アブダビ: ラヤン・アル・ナスルさん(14歳)は、1年前のガザでのイスラエル軍の爆撃で両足を切断され、もう歩けないと思っていた。
今、彼女はUAEで装着された義肢で誇らしげに立っている。しかし、いまだに攻撃を受けている彼女の家族への恐怖が、彼女の心をむしばんでいる。
「到着したときに義肢装具のことを聞かされたときは、その存在すら知りませんでした」と彼女は冗談を言いながら、松葉杖に支えられながら数歩を歩いた。
手術、リハビリ、そして新たに見出した希望について語るとき、彼女は微笑むことができる。しかし、やがて別の感情がもどってくる。
「今日怖いのは、兄弟、姉妹、そして父を失うことです」と彼女は打ち明け、涙をこぼした。
ナスルさんは、イスラエルとハマスの戦争中、負傷したり重病を患ったりした2,000人以上のパレスチナ人の1人で、近親者と共にUAEに運ばれた。
廃墟と化したガザから救い出された彼女たちは、パレスチナ自治区で45,000人以上の死者を出した紛争から逃れることができて幸運だった。
UAEに連れてこられた生存者たちは、穏やかで静かなアブダビでの新しい生活にもかかわらず、戦争の記憶と愛する人を失う恐怖に悩まされている。
「私はどうなってもいい、大切なのは彼らに何も起こらないことです」とナスルさんは主張する。
UAEの首都にある複合施設には、学校、モスク、食料品店、美容院があり、理学療法、言語療法、カウンセリングを提供するケアセンターもある。
「義肢装具とケアのおかげで、患者は自律を取り戻しました」と理学療法士のムスタファ・アーメド・ナジ・アワド氏は言う。
しかし、治療が最も難しいのは心理的な影響だと彼は認める。
10歳の娘カマルさんと一緒に来たファテン・アブ・クーサさんは、このことを証言できる。

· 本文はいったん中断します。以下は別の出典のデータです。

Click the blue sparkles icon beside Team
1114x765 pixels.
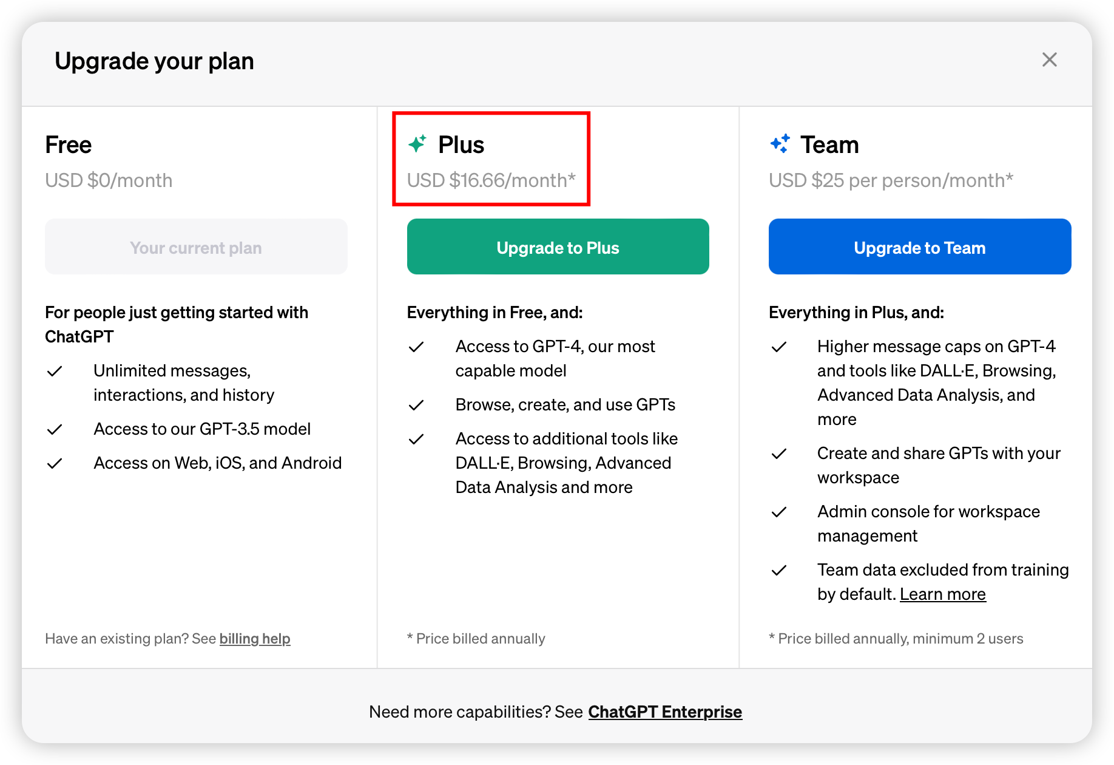pos(780,144)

この少女は、お菓子を買いに出かけたときにガザの空襲に巻き込まれ、負傷して足を失った。
カマルさんの気力は時間の経過とともに徐々に回復していったが、「彼女にとって非常に困難であることに変わりはない。彼女はスクーターで遊ぶのが何より好きでした」
「エジプトに逃れた兄弟姉妹と離ればなれなことを彼女は孤独に感じています」とアブ・クーサさんは付け加えた。
シングルマザーの彼女は、夫の死後、育ててきた他の子どもたちとも離れ離れになり、UAEで家族を再会させようと必死になっている。
それまでは自分の人生は 「中断 」されたままだと感じており、将来の計画も立てられないでいる。
UAE当局によれば、パレスチナ人とその家族は、状況が許せば帰国を求められるという。
下腿義足を装着するために母親と一緒に来たアーマド・マゼンさん(15歳)は、父親と弟との再会を楽しみにしていた。
しかし、到着して間もなく、彼は彼らが爆撃で殺されたことを知った。
彼の唯一の慰めは、熱中していたサッカーと、ようやく再びボールを蹴ることができるという「筆舌に尽くしがたい気持ち」だという。